··· EXTRAIT CHOISI
Genève, Suisse, le vendredi 30 mars 2001
Monsieur le Président de la Commission des droits de l'Homme, Monsieur le Président de la Confédération suisse, et permettez-moi de vous dire, cher Président, que j’ai écouté avec beaucoup d’intérêt votre propos, Messieurs les Présidents de la République fédérale de Yougoslavie et de la République démocratique du Congo, Monsieur le Secrétaire Général des Nations Unies et cher ami, Madame la Haut Commissaire, Mesdames et Messieurs les Délégués
Merci, Monsieur le Président, d’avoir si gentiment rappelé que les droits de l'Homme, le souci de l’homme et de sa dignité sont, depuis bien longtemps, avec naturellement les accidents de l’histoire, mais depuis longtemps, une passion de la France. Le peuple français fut, c’est vrai, parmi les premiers à déclarer les droits de l'Homme universels et sacrés. La nation française s’est toujours voulue aux avant-postes du combat pour la liberté.
Mais nous voici à un moment de notre histoire où aucun Etat, aucun peuple ne peut prétendre à des combats solitaires. A l’heure de la mondialisation et de la communication immédiate, tout doit être pensé, accompli, rêvé à l’échelle du monde. C’est pourquoi les Nations Unies, nées du rejet des guerres et de la barbarie, sont, et ont vocation à être toujours davantage, le fer de lance d’un humanisme renouvelé et moderne.
Porté par cette conviction, je suis heureux de m’exprimer aujourd’hui, pour la première fois, devant la Commission des droits de l'Homme et d'en saluer le Président, qui est un ami de la France.
Nous avons célébré voici peu le cinquantième anniversaire de la Déclaration universelle. Adoptée au lendemain du pire cauchemar de l'Histoire, elle a gardé toute sa vérité, toute son exemplarité, toute sa force. Face à la monstrueuse et mystérieuse violence de l'homme à l'égard de l'homme, à la tentation de toute société d'opprimer autant que de protéger, elle affirme les droits de chacun, universels, indivisibles, inaliénables. Elle constitue la loi morale de l'humanité.
Malgré les horreurs du siècle écoulé, siècle des totalitarismes, nazi, communistes, fondamentalistes ; des génocides et des crimes contre l'humanité, de la Shoah ; siècle marqué par la coexistence de la misère la plus profonde et d’une prospérité sans précédent et parfois insolente, nous avons vu germer les graines de l’espérance.
Les Nations Unies ont adopté des traités qui enracinent les droits de l'Homme dans le droit international. En Europe, la chute du Mur de Berlin a rendu la liberté à près de 400 millions de femmes et d’hommes. Un nouvel espoir est né en République Fédérale de Yougoslavie après l'élection du Président KOSTUNICA que je suis heureux de saluer ici. En Amérique Latine, des bastions de l’autoritarisme sont tombés. En Afrique, l’apartheid a été vaincu, les processus démocratiques se sont engagés. Et quel exemple nous offre la démocratie indienne depuis l’Indépendance !
Espérance réelle mais fragile. Espérance à faire vivre. Elle nous impose vigilance, exigence et volonté.
Mieux protéger les femmes et les hommes. Aller plus loin dans l'élaboration de normes plus justes et dans le respect des droits économiques et sociaux de chacun. Prévenir des formes d'oppression nouvelles. Telles doivent être nos priorités et notre ambition.
······
## CONSIGNE
Recopiez le passage du discours qui s'ouvre sur les mots contenant « Nous avons célébré » et se clôt sur « morale de l'humanité. », en substituant « boussole morale » à « loi morale ». Les données qui suivent n'ont aucun lien avec le discours.
··· DONNÉES FOURNIES
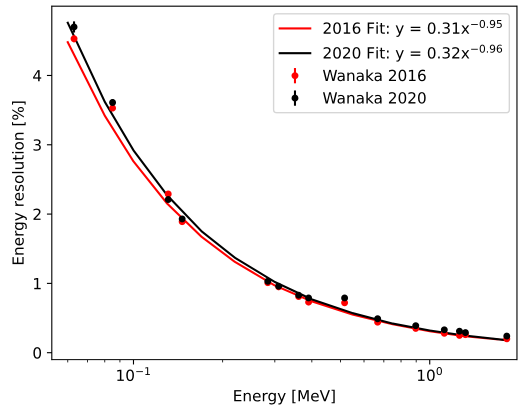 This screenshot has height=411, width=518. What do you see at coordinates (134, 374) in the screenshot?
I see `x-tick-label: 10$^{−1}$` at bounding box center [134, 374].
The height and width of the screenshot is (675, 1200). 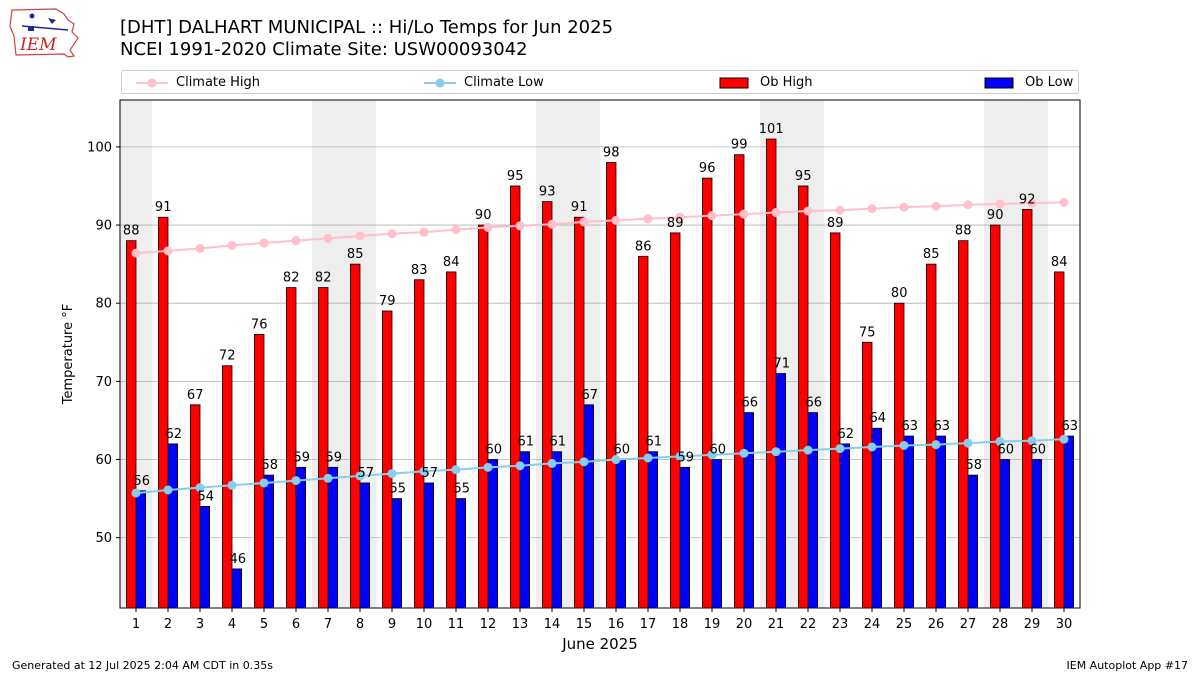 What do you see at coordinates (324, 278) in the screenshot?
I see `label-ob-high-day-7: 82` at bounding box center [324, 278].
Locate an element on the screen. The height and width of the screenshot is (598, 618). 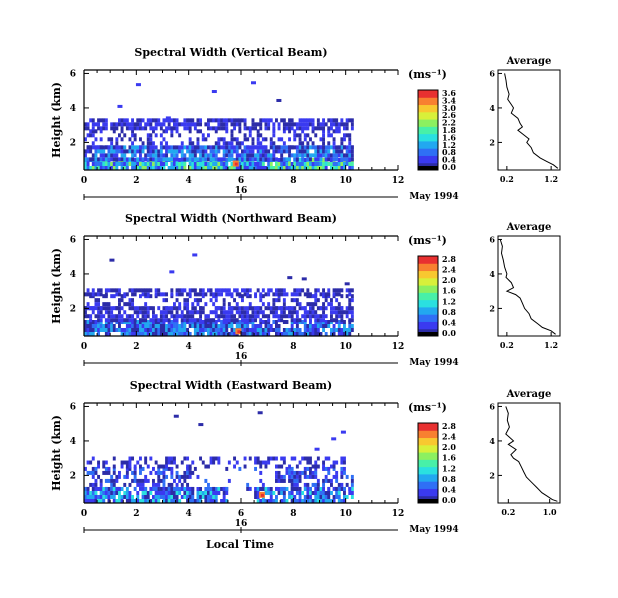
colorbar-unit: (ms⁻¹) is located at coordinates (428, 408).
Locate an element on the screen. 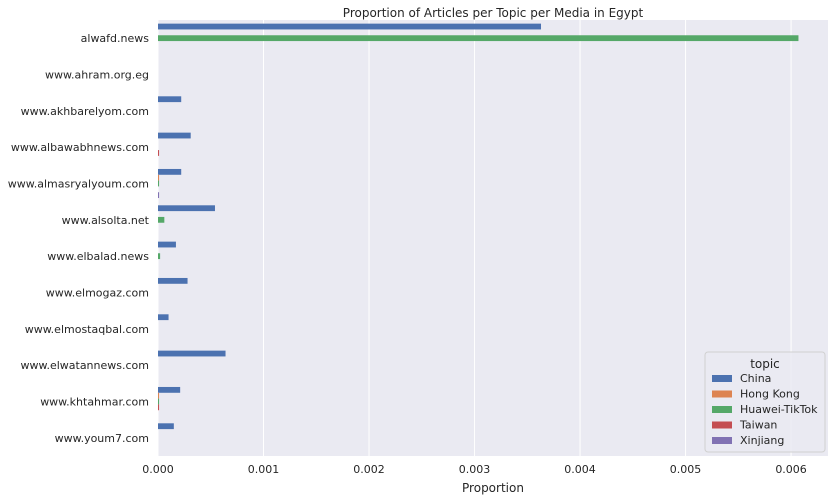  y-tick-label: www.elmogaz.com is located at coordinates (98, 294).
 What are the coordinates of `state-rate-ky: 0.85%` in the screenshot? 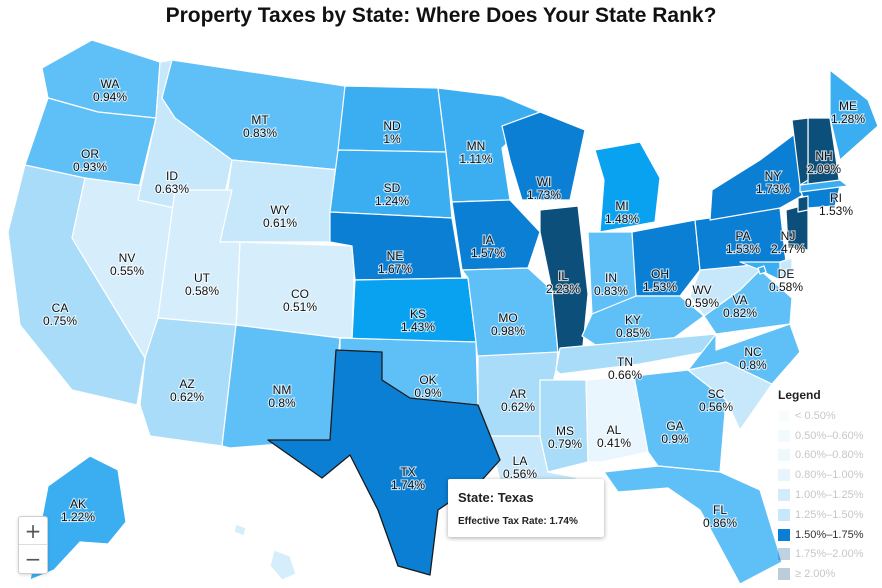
······
··· DONNÉES FOURNIES
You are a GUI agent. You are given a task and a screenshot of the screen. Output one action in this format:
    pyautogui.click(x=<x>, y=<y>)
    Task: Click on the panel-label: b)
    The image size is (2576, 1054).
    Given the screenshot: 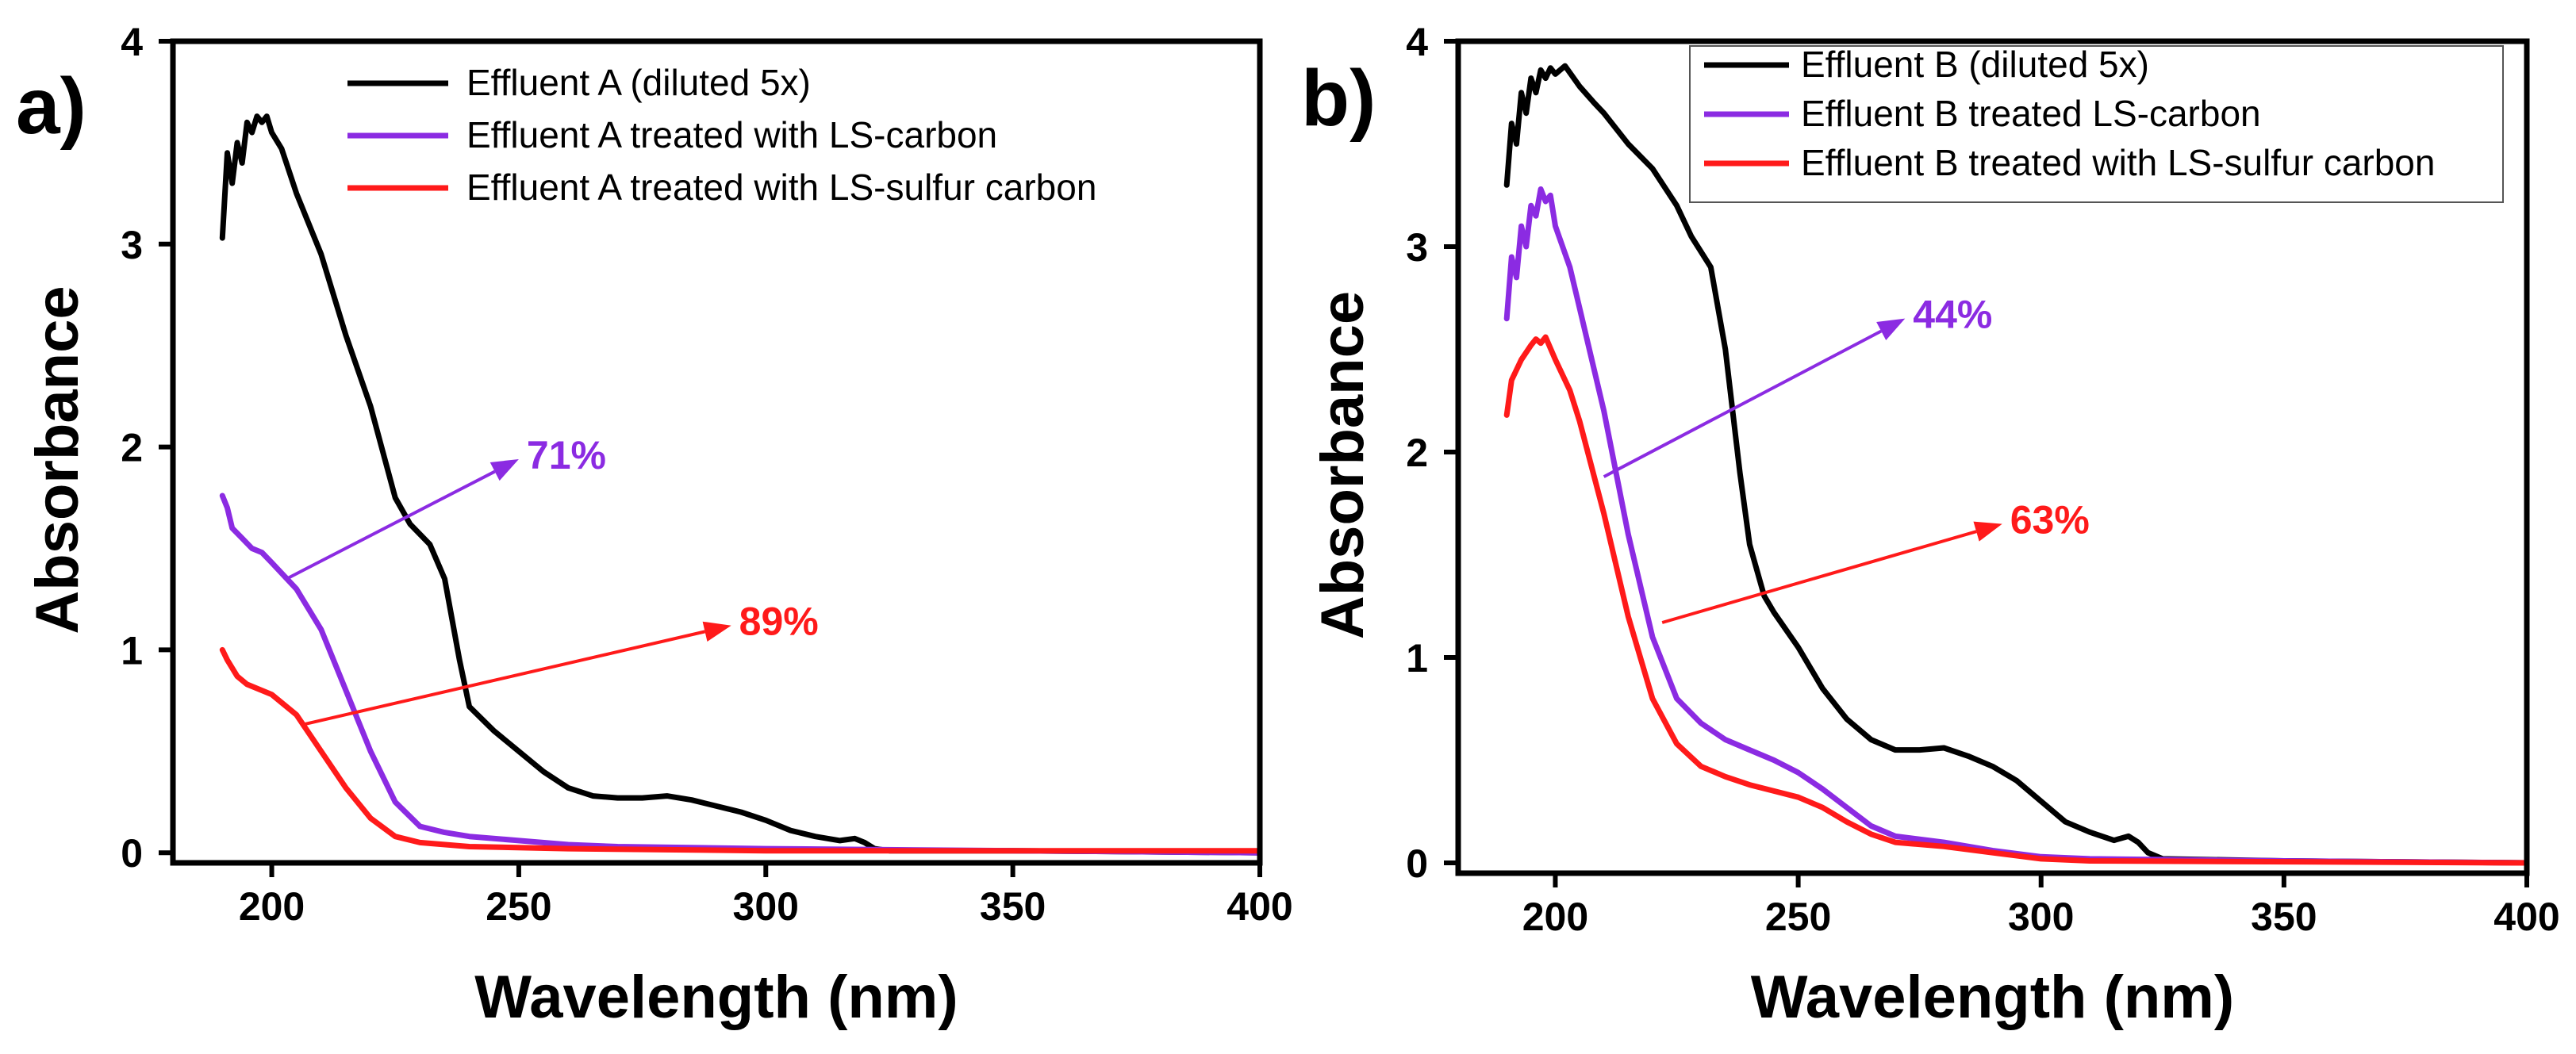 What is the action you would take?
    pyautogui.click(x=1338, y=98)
······
## RÉSULTAT OBTENU
Nous avons célébré voici peu le cinquantième anniversaire de la Déclaration universelle. Adoptée au lendemain du pire cauchemar de l'Histoire, elle a gardé toute sa vérité, toute son exemplarité, toute sa force. Face à la monstrueuse et mystérieuse violence de l'homme à l'égard de l'homme, à la tentation de toute société d'opprimer autant que de protéger, elle affirme les droits de chacun, universels, indivisibles, inaliénables. Elle constitue la boussole morale de l'humanité.